In contrast, Hart’s emotions felt out of control. Despair and the desire to rip apart anyone who harmed Lucy warred with his ability to think logically. He sighed. “I just wanted to know the truth. I wanted to be able to punish those who destroyed my family. Who ruined my life.”
“I understand that more than you know, brother. But aren’t you being overly dramatic? What happened to you was terrible but you are still the duke, still in possession of all your money and lands.”
Hart ran a hand down over his face. “Those things don’t matter, she does.” He would do whatever it took to have Lucy back in his arms. God, he never told her how much she had come to mean to him. How much he loved her. She had given him her heart, and the whole time he had been too scared to love her back because of exactly this, he ruined everything he touched.
“Tell me this, would you have even seen how special she is before? Or would she have just been another notch on your bedpost?”
Hart sucked in a sharp breath. Seaton’s words stung as only the truth could.
“You think what happened to you ruined your life. But perhaps it simply gave you the opportunity for a different life from the ashes of your old one. Stop looking at what you lost and start seeing what you have gained.”
Hart straightened his shoulders. Seaton was right. This was no time to fucking wallow. They had to find her. He looked across at Seaton. “Will you help me find her? Please?”
Seaton stared at him for a long moment. Then he nodded. “But don’t mistake me for the good guy. I have no fucking reason to be a hero.”
“Then why are you agreeing to help?”
“I like your lady.”
Well then. If he hadn’t felt so panicked, he might have laughed at how Lucy managed to win over everyone she met, even this coarse dangerous man. The slapping of footsteps echoed from his left and another boy, much younger than the one that had come off his roof, raced down the street toward them.
Hart turned to Seaton. “One of yours?”
Seaton shook his head. He put a hand out to stop the boy. “What’s your business today in St. James Square?”
The boy was out of breath. He leaned forward with his hands on his knees. “I have a note for the Duke of Hartwick. Do you know which house is his?”
Hart stood. “I am the Duke of Hartwick.”
The boy’s eyes went wide as saucers. He held out a shaking hand with a sealed letter between his fingers.
Hart strode over and snatched it up. He tore through the plain wax seal and read the neat script.
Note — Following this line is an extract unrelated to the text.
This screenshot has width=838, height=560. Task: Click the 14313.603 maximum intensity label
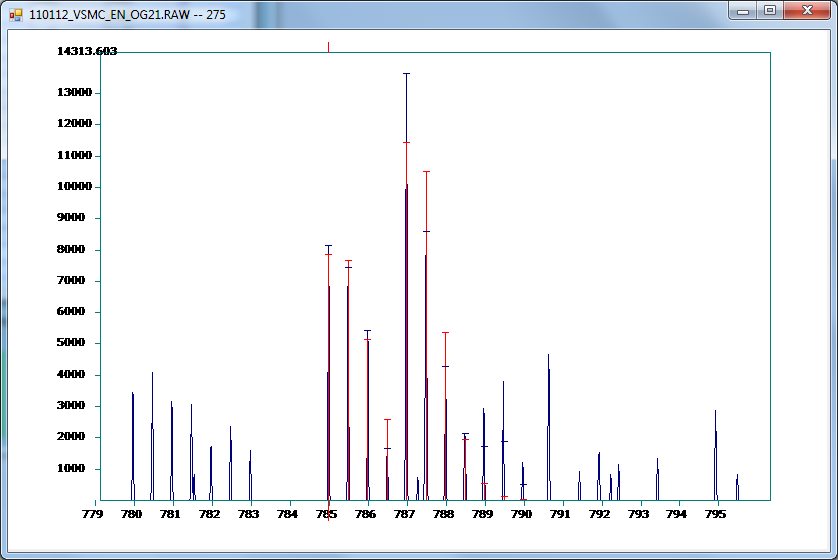tap(87, 51)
I have your wife. Bring the journal to Vauxhall Gardens tonight at ten o’clock and we will make the exchange like gentlemen.
Hart stared down at the words make the exchange like gentlemen . Like fucking gentlemen who used women as ransom? He handed the note to Seaton.
Seaton snorted in disgust. He fished out a coin from his pocket and held it up in front of the boy’s nose. “Where did you get this note from?”
The boy’s eyes locked on the gold coin. “A nob approached me on Westminster Bridge.”
Seaton flipped the coin to the lad, and the boy ran off. Turning to Hart, he shook his head. “They are stupid. Haven’t hired anyone to do the dirty work this time. Didn’t take her far; my bet is they’re keeping her on the river.”
Hart scrubbed his hand through his hair. “But I don’t have the journal. I’ve looked through all of my father’s things, the safe. He must have kept it at Belstoke.”
“Doesn’t matter. I’ll find out where they have her before tonight. Give me a few hours. Then we’ll go ambush them in their hidey hole.” Then Seaton walked away without another word.
Hart stood on the drive, watching his best chance to find Lucy stroll away like he was enjoying an afternoon off from work. What was he supposed to do until ten o’clock this evening? What if they were hurting her? She would certainly fight. Damn it, Lucy, be smart. Don’t aggravate your captors. He flipped up the cover on his watch fob, four-thirty. The bank was still open. He would go there and see if the journal was kept in the Hartwick safe. Trusting Seaton was not easy, and it couldn’t hurt to have the journal to trade if it came down to that.
“Townson,” he called out as he took the front stairs two at a time. “Get my carriage ready immediately.”